CIRO VOCÊ NUNCA SERÁ PRESIDENTE
— PAULO VIEIRA (@PauloVieiraReal) September 30, 2022
Para Airton Araújo, cientista político e diretor da Frente Negra Gaúcha, o comportamento de Ciro não surpreende. “Devemos lembrar que, na última eleição presidencial, em 2018, ele não quis apoiar o candidato petista no segundo turno para derrotar o Bolsonaro e viajou para Paris. É um político de temperamento forte, que muitas vezes não sabe fazer aquele cálculo da política, de custos e benefícios, onde se perde hoje para se ganhar amanhã.”
Em sua análise, o eleitorado de Ciro que migra para Lula, na estratégia de “voto útil”, é quem “surfa na centro-esquerda”. “Esse eleitorado não gostaria do Lula, porém gostaria de uma política mais identificada com o campo progressista, favorável aos direitos sociais, aos direitos humanos, ao meio ambiente, etc”, explica. Se destacam nomes como Caetano Veloso, Fábio Porchat e Felipe Neto. “Talvez eles não estejam abandonando o projeto político do Ciro, mas adiando para que seja possível evitar o segundo turno e uma disputa na qual eles não gostariam que ganhasse o outro concorrente.”

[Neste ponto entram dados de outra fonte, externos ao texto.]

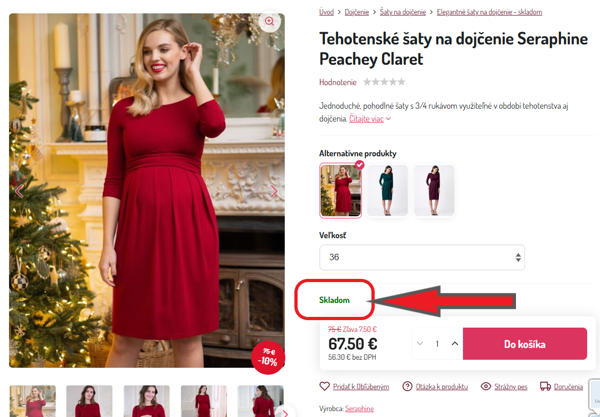
Task: Open the Seraphine manufacturer link
Action: (360, 409)
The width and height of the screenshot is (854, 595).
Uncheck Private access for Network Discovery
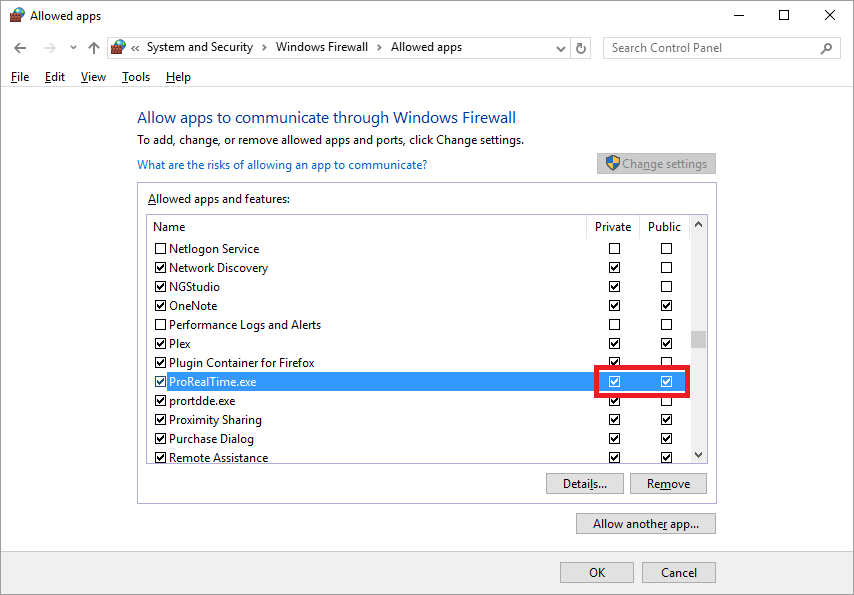(614, 267)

“O que me surpreende mais é o PDT se deixar ser levado por essa onda de violência. O PT, vale lembrar, é expert do trabalhismo de Leonel Brizola e o Brizola, mesmo com todas as diferenças que tinha com o Lula, nos momentos críticos e movimentos de crise política apoiou essas duas linhas políticas, os dois partidos”, finaliza Airton, citando o líder histórico do partido de Ciro.
No segundo período analisado, a publicação que mais obteve interações citando Ciro Gomes foi um ataque ao ex-presidente Lula, feito por um apoiador de Bolsonaro. Nas respostas desse tweet, as hashtags mais utilizadas foram #bolsonaronoprimeiroturno22, #ptnuncamais, #lulaladraoseulugarenaprisao e #bolsonaronoprimeiroturno.
O também cientista político e professor da PUCRS Augusto de Oliveira analisa como atípica a situação atual, quando há uma chance clara de decisão em primeiro turno. A circunstância de não haver segundo turno altera o compartilhamento dos políticos e de seus eleitores. “Com a atuação da candidatura do Lula, comunicando aos eleitores que ele está disposto a vencer no primeiro turno, o que é uma possibilidade de acordo com as pesquisas eleitorais, o eleitor começa a fazer um cálculo muito lógico e muito racional”, avalia.
Sobre o “voto útil”, o pesquisador explica um cenário possível. “Se eu prefiro, por exemplo, o Ciro e minha segunda preferência é o Lula, a minha vontade de antecipar a eleição vai superar essa diferença entre minha preferência entre o Ciro e o Lula? Como esse movimento está muito perto da votação, a eleição se transforma numa decisão que adianta o comportamento que seria esperado no segundo turno e o eleitor que já sabe que tem uma preferência por votar no Lula contra o Bolsonaro, a tendência é que ele migre para o Lula, pois o seu voto no Ciro Gomes não seria produtivo, não teria nenhuma utilidade, sua única utilidade seria de demonstrar algum tipo de resistência ao nome do Lula”, analisa o professor.
“O Ciro, nos últimos dias, embora tenha feito isso desde o início da campanha, eleva o tom em relação à candidatura do Lula e tenta fazer uma equiparação entre o Lula e o Bolsonaro. Essa estratégia provoca a aproximação entre o Ciro e o Bolsonaro e os objetivos de ambos acabam sendo compatíveis, evitar a vitória do Lula no primeiro turno. Isso ajuda a compreender porque ocorre esse movimento de aproximação entre as manifestações dos dois grupos na rede social. Isso poderia ser feito de outras formas.”